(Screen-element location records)

------------------------------------------------

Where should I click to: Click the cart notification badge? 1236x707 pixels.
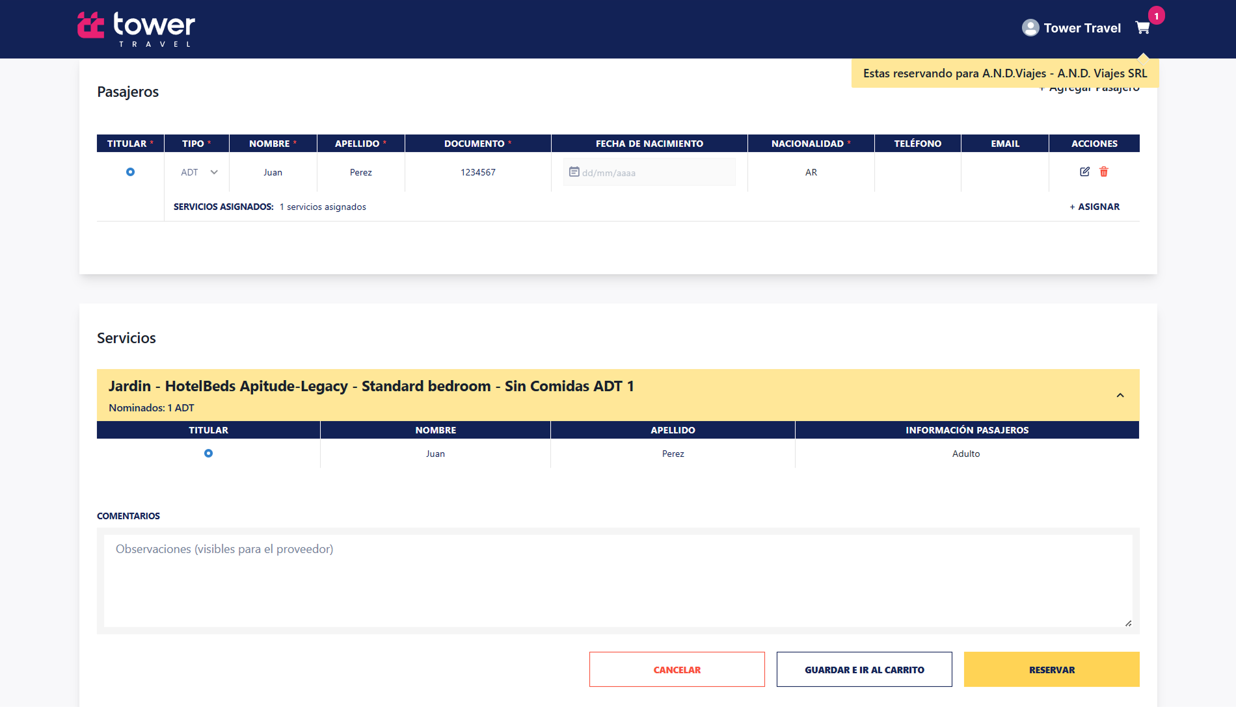pyautogui.click(x=1157, y=16)
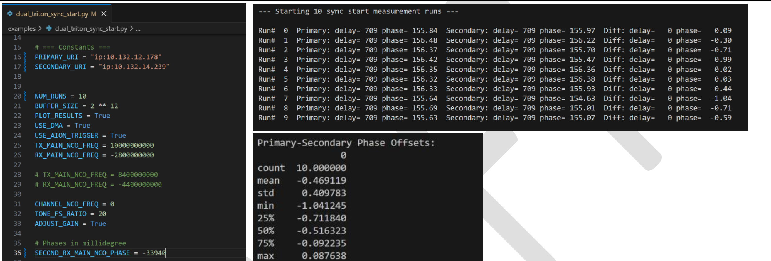Image resolution: width=771 pixels, height=261 pixels.
Task: Place cursor in PRIMARY_URI IP string
Action: 126,57
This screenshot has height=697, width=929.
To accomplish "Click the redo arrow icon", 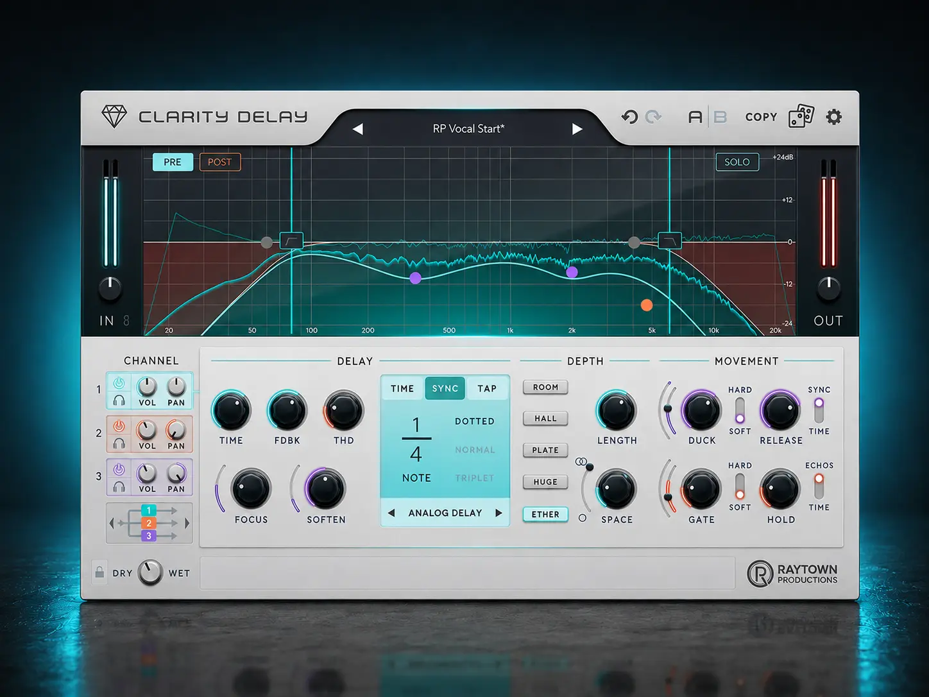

------------------------------------------------

Format these lines as a numbered list, skipping any blank lines and leaving out the pictures.

1. Where should I click to: Click the cart notification badge? 1236x707 pixels.
2. pyautogui.click(x=1157, y=16)
3. Image resolution: width=771 pixels, height=261 pixels.
4. Task: Place cursor in PRIMARY_URI IP string
5. Action: 126,57
6. This screenshot has height=697, width=929.
7. To accomplish "Click the redo arrow icon", 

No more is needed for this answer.